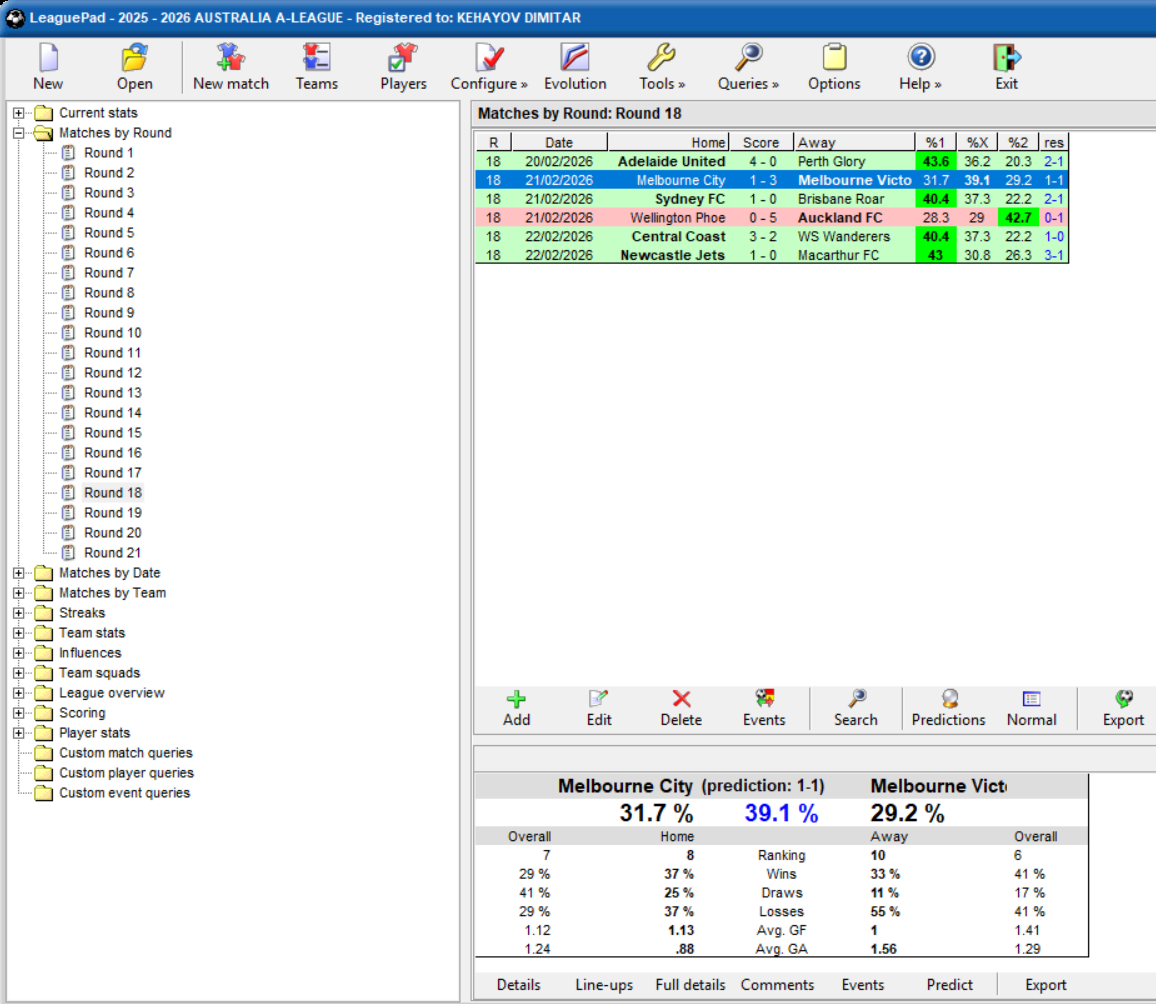
Task: Open the Evolution chart icon
Action: click(x=575, y=57)
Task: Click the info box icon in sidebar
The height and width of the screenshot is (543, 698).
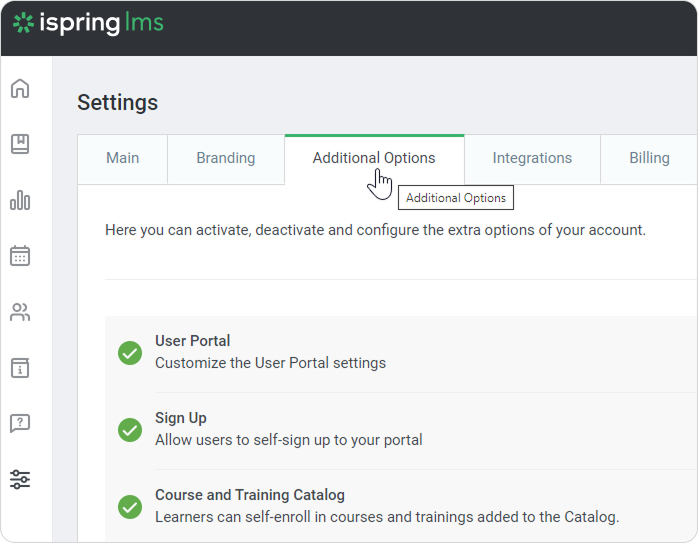Action: click(20, 368)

○ ○ ○

_WHAT IS REQUIRED:_ Only the lines from the one containing "The height and" through the last line of the data above, both included, belong in the reply, each restated exactly and without pictures.

_EXPECTED ANSWER:_
The height and width of the screenshot is (543, 698).
Action: click(20, 368)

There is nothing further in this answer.